==== Records supplied ====

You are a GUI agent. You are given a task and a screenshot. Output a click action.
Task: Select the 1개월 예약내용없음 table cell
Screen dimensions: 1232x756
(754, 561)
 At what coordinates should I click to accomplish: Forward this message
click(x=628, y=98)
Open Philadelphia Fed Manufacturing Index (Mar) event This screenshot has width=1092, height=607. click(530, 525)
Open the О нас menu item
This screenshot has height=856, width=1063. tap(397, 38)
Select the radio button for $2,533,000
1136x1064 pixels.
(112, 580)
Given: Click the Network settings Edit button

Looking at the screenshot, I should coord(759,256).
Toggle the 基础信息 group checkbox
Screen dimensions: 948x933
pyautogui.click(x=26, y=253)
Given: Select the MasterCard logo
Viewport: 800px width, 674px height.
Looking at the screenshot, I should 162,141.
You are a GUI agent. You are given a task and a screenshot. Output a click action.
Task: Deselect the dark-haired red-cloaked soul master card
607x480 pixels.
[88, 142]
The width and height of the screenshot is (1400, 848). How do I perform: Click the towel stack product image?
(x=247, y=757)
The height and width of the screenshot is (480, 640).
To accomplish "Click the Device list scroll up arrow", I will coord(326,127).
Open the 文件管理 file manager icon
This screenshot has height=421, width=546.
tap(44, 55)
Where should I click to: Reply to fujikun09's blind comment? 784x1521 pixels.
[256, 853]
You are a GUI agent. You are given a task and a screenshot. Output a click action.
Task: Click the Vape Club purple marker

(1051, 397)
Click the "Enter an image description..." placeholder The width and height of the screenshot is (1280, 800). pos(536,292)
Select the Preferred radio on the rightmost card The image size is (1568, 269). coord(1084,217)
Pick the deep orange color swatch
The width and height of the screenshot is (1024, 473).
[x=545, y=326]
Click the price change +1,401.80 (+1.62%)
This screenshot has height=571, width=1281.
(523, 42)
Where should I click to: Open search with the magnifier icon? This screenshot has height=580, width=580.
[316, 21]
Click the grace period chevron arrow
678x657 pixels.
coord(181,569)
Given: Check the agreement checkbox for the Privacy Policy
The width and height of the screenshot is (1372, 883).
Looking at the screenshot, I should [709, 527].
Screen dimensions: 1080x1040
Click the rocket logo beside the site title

====

What to do: Reproduce the lines above, beginning at the line with "Click the grace period chevron arrow" and stopping after the line with "Screen dimensions: 1080x1040", exactly as they are.

Response:
Click the grace period chevron arrow
678x657 pixels.
coord(181,569)
Given: Check the agreement checkbox for the Privacy Policy
The width and height of the screenshot is (1372, 883).
Looking at the screenshot, I should [709, 527].
Screen dimensions: 1080x1040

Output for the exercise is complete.